===== Records provided =====

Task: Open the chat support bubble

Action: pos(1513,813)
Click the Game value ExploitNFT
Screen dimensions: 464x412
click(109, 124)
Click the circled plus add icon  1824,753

=====
===== Records provided =====

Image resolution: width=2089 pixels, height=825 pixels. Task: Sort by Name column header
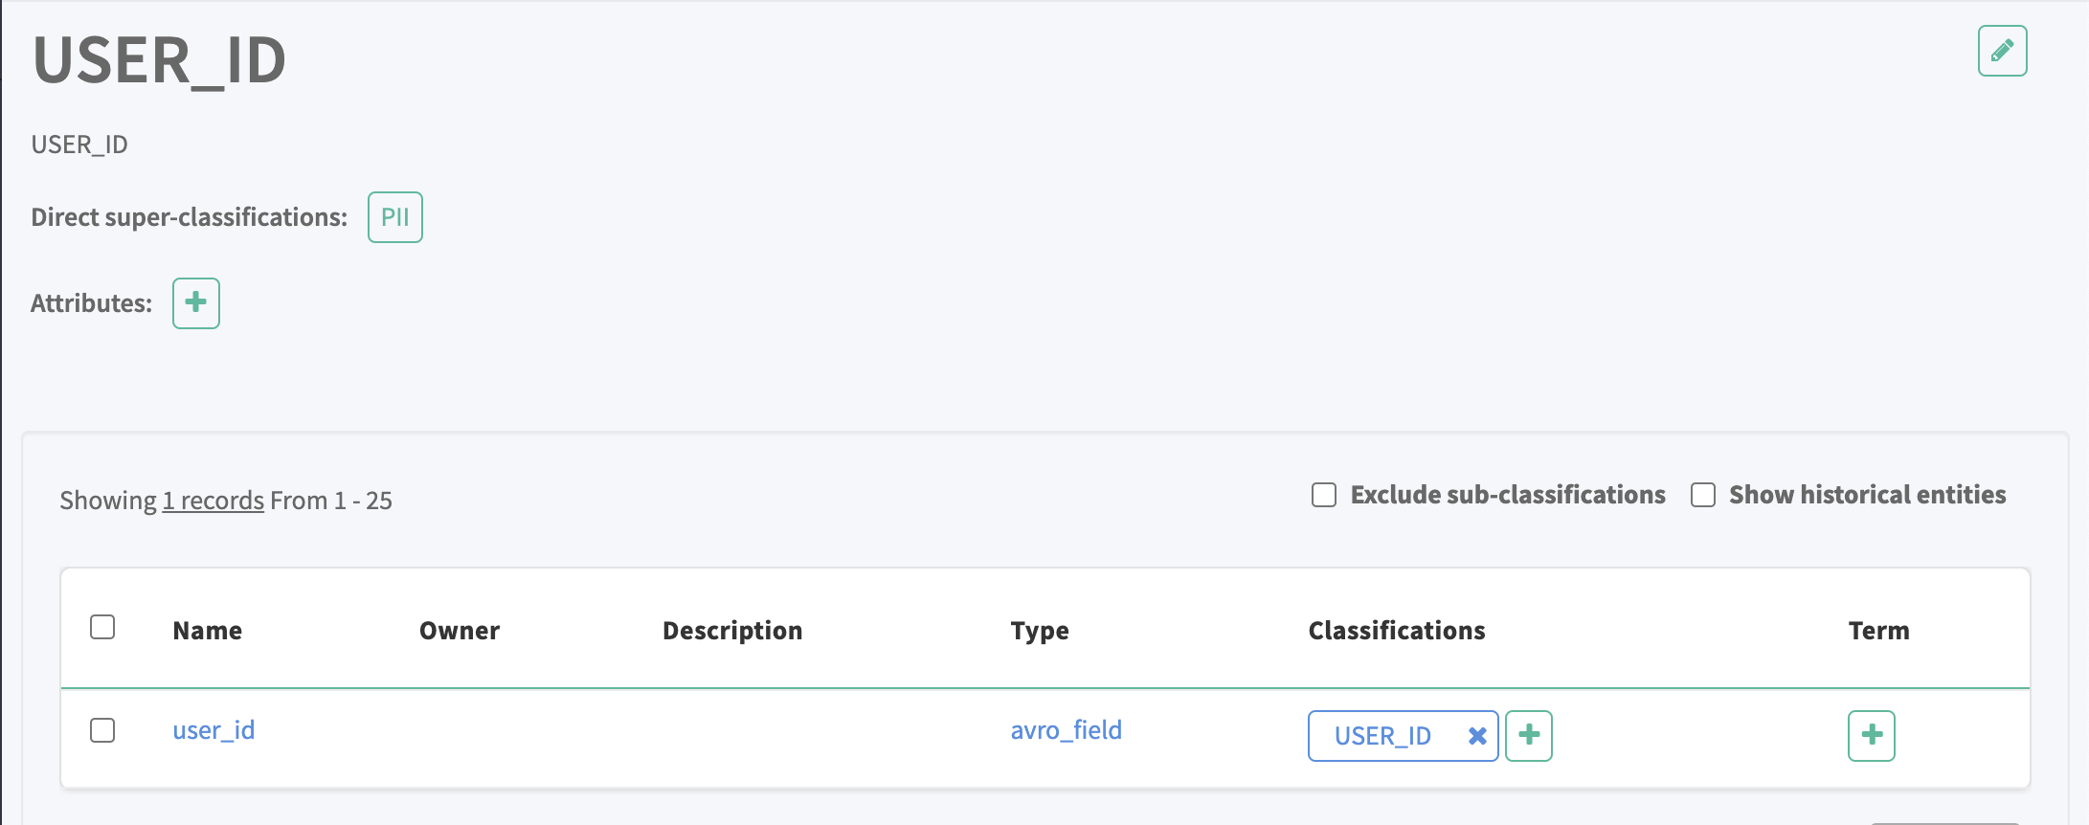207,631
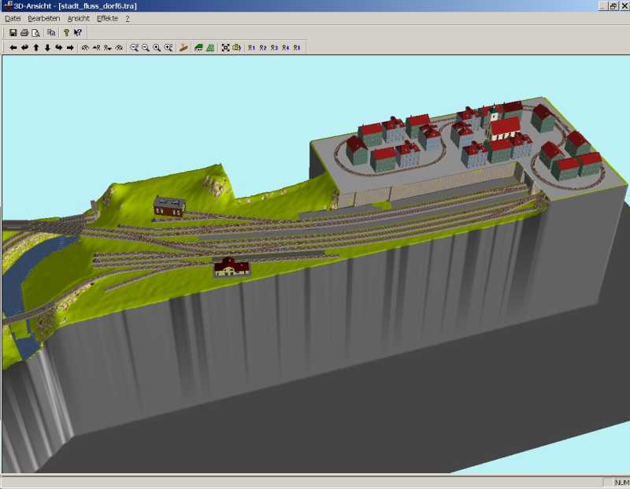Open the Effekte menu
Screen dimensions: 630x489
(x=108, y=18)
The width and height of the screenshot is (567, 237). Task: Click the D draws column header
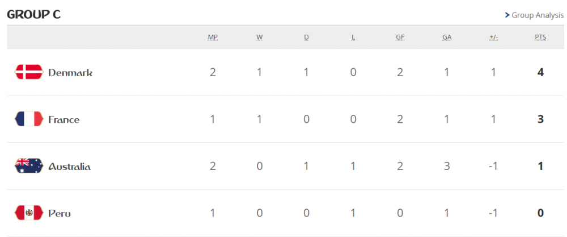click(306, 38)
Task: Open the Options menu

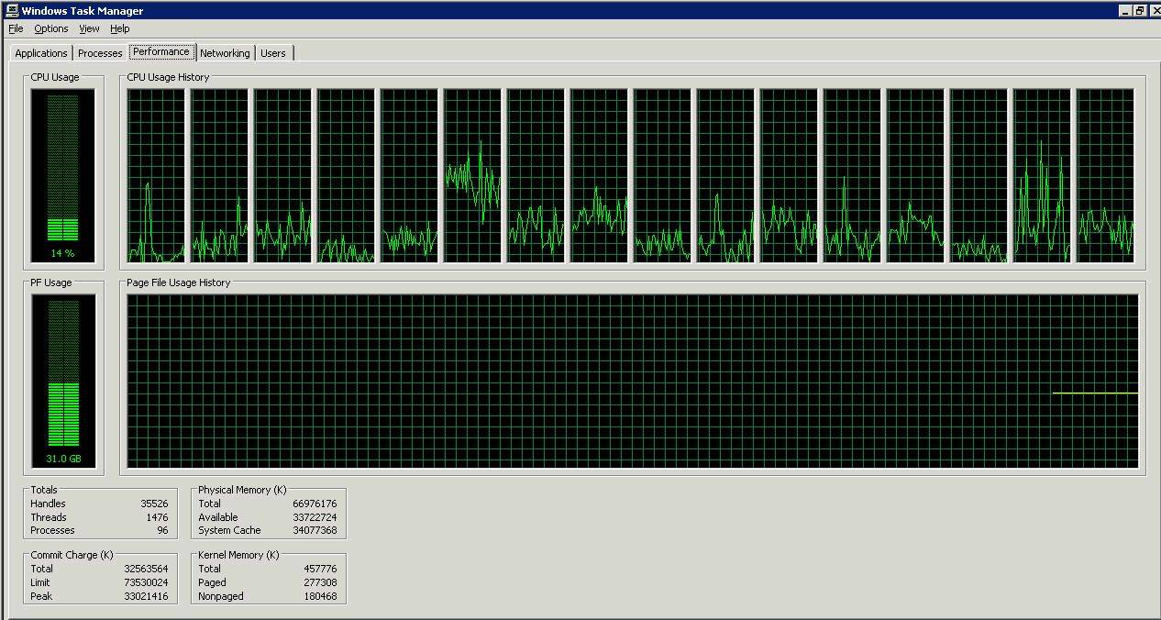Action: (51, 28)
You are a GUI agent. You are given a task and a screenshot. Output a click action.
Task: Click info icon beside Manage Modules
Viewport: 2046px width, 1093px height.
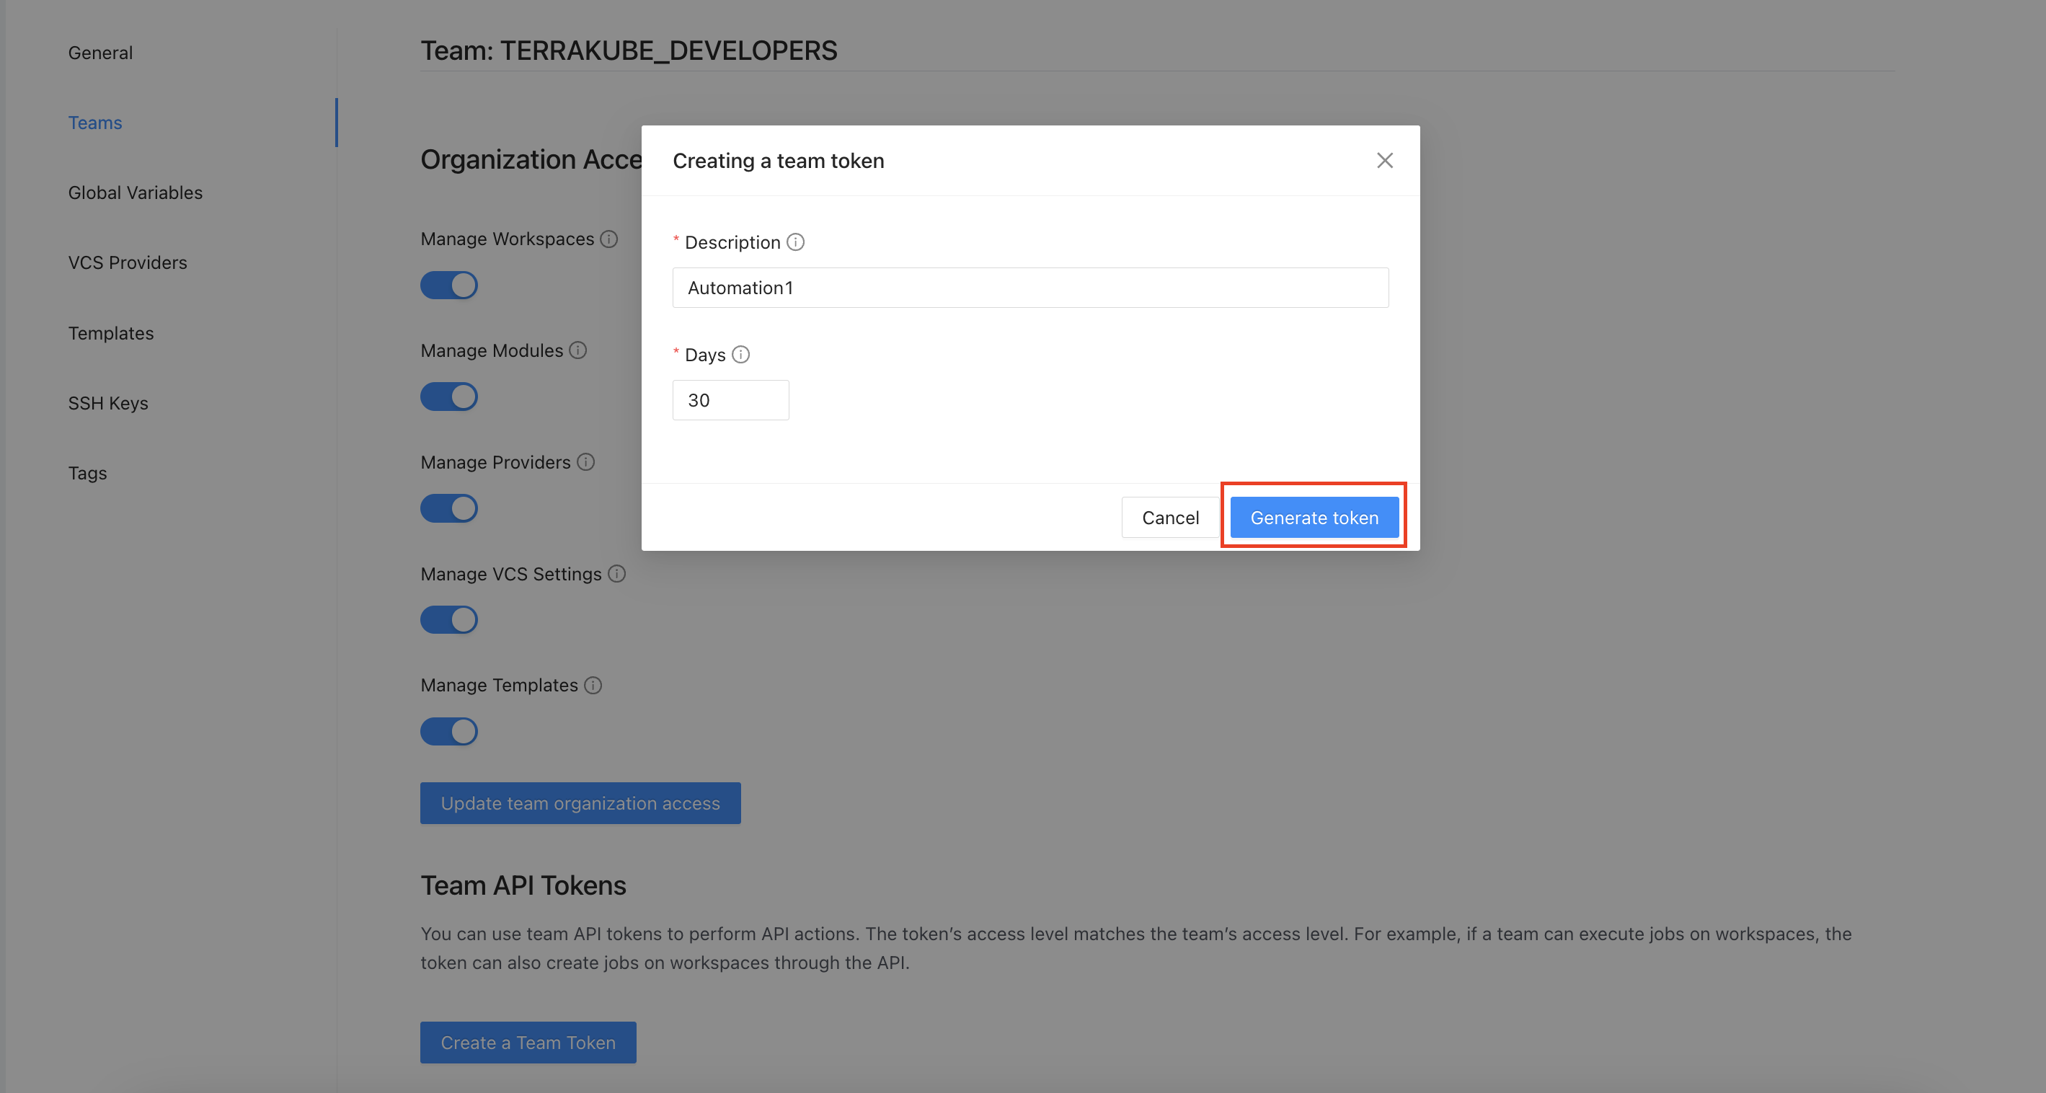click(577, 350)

=====

- **What you will do**
Output everything from the line containing "Task: Open the chat support bubble" down to the line containing "Click the circled", both included, exactly as those lines appear.

- **Right answer**
Task: Open the chat support bubble

Action: pos(1513,813)
Click the Game value ExploitNFT
Screen dimensions: 464x412
click(109, 124)
Click the circled plus add icon  1824,753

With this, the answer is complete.